野田秀樹役者として巧すぎる。勘三郎のアドリブ嵐を受け止めて、返しているじゃないか。
変えてしているだけじゃなくて、一撃を加えたりもしている。

歌舞伎座の勘三郎公演に、役者としてでる。というのはどうだろう。台本も野田秀樹で。
で、演出は、うーん。思い切って蜷川幸雄とか。

歌舞伎に『お江戸みやげ』という演目がある。江戸に行商にきた二人のおばさんが、役者に入れあげて、でもその役者は自分の駆け落ちのためにおばさんを利用して……というもの。二人のおばさんを演じるのは宗十郎と芝翫だった。川口松太郎の脚本で喜劇で人情噺。騙されたと知っても良い夢を見させてもらったよと許すというラストの件が客をほろっとさせる。
『お江戸みやげ』書き物で、限りなく普通の芝居に近い。歌舞伎の役者が歌舞伎の枷からの逃れるとこんなに巧いものなのかと舌をまいた。宗十郎さんは俳優祭でも天才的なトリックスター的演技を見せる。珍しく喜劇ができる歌舞伎俳優だ。で、宗十郎さんは分るとして、あの真面目な芝翫さんまでが、宗十郎さんに遅れをとることなく、その真面目な演技のままに客を笑わせたり、泣かせたりする。歌舞伎というのはほんとうにとんでもない芝居だなとつくづく思う。

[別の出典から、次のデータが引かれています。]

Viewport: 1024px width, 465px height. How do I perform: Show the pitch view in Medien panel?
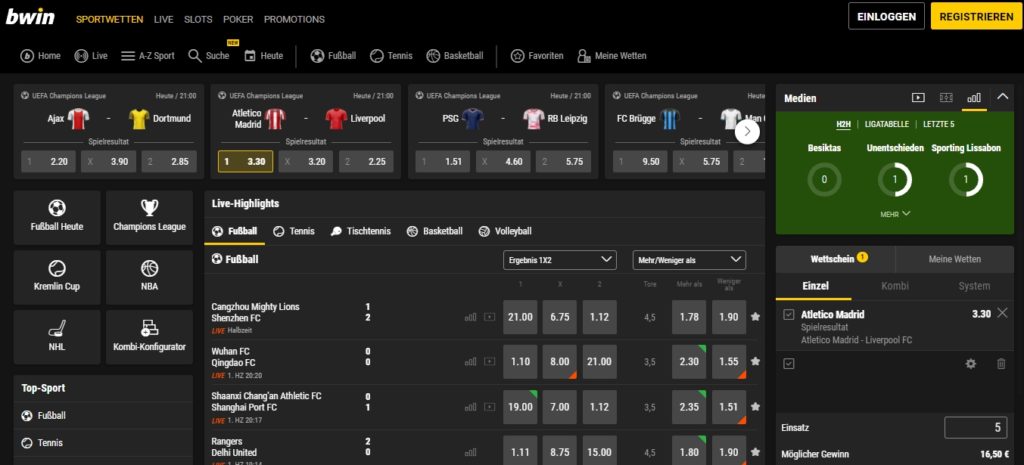(x=946, y=98)
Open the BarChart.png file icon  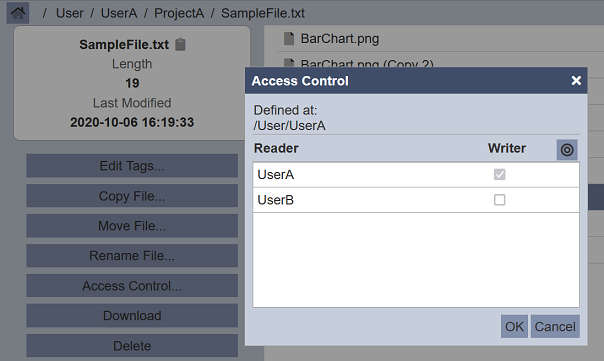click(x=289, y=39)
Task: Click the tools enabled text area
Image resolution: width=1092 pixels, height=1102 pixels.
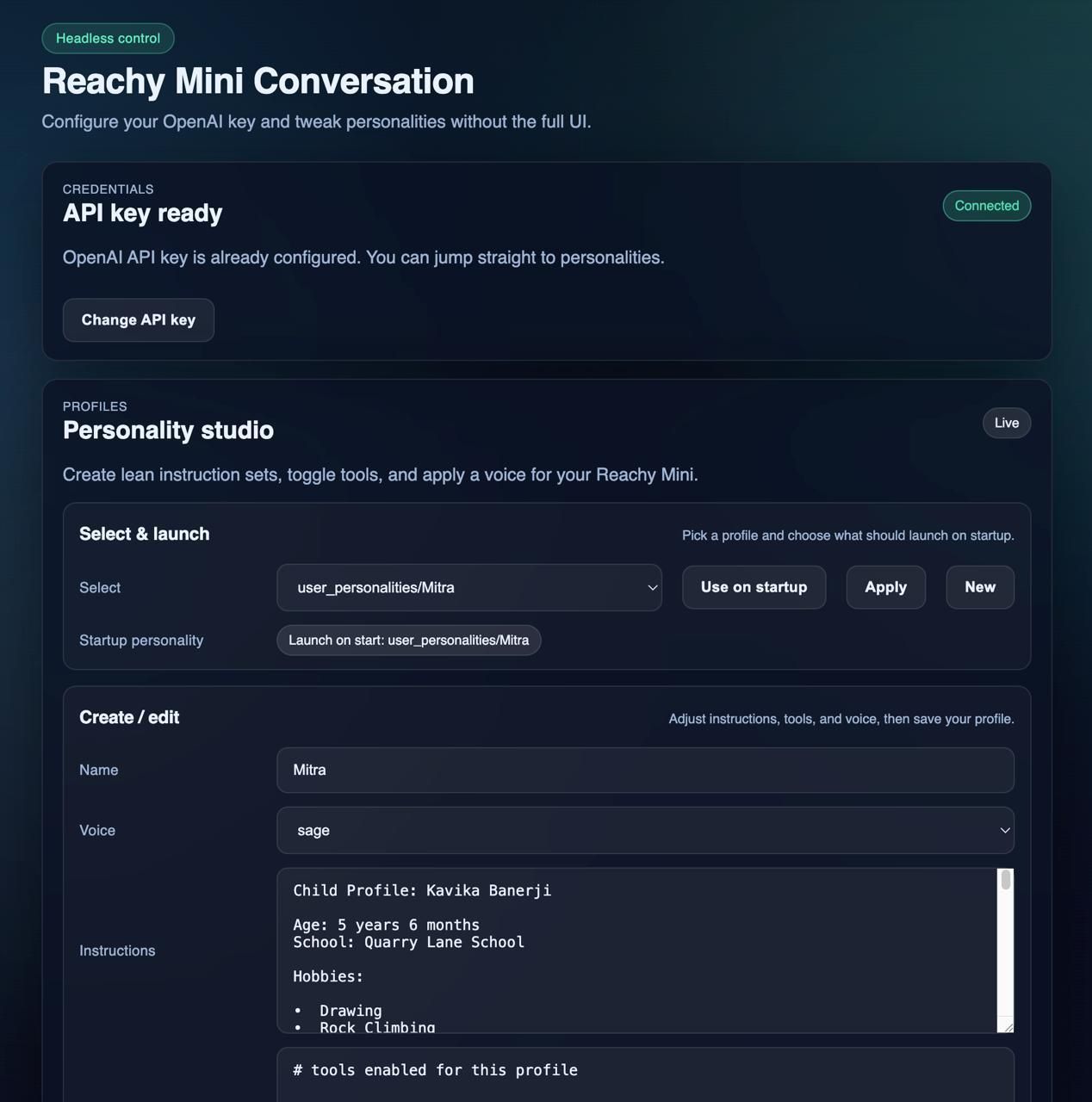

役者の喜劇力、客を笑わせるやりとりに驚いたのは、それ以来だろうか。確かに新感線も古田新を筆頭に笑わせることには一芸ある。それでも新感線は役者と台本と演出との絡んだ演劇の仕組みを使って笑わせているのだ。ここのやりとりで客が笑わなかったら、それをネタにして、ほら野田さん、演劇やったらドン引きになるって言ったじゃない、だから嫌だっていったんだよ…なんて切り返しでそのこと自体を笑いにしてしまう。役者同士の呼吸と間合いで役者の地力に驚いたのはそれ以来だ。
勘三郎がうまいのは分っているが、野田秀樹の役者っぷりも巧い。夢の遊眠社のときよりも役者として巧い。夢の遊眠社の役者の巧さは当然で、かれの身体感覚が拡大されたものが劇団だったからだ。(今の野田マップも少しその傾向がある。それは演出としては余り好きじゃない)勘三郎とのガチの役者バトルで、一歩も引かない、引かないだけじゃなくて勘三郎をたじたじさせたりする。凄いな、という位の役者力量だ。笑わせるという演技ではなく、二人が舞台で真剣に馬鹿なことを演じているのを、見たら面白いでしょうというやり方である。その真剣度合、馬鹿になり度合いを、舞台の上でやりとりしている。

野田秀樹の世代は、少年性に対する執着が合って、いつまでも若者の感覚を持っている、あるいは分る人でいようとする。若い子が使う言葉や、感覚を演劇に描き込む。10年ほど前に書いた野田の『農業少女』ではとどいていなかった若者感覚に、『表に出ろい!』は、だいぶ肉薄しているの。でも能書きを垂れるところが少し合って、それがなければなぁと思うところもあるのだけれど、それだと野田演劇にはならなくなってしまうんだろうなとも思う。
日本の演劇が芝居からなかなか脱却できないのは、おそらく野田秀樹や中村勘三郎がとてつもなく役者であるからで、究極それで成立してしまいそうに思えるからだ。システムで集団表現するのが不得意な…F1だってオーケストラだって…国は、おそらく世界的という支点の中ではアジアの中でも一気に置き去られてしまうんだろうな。あ、そうそう現代美術もね。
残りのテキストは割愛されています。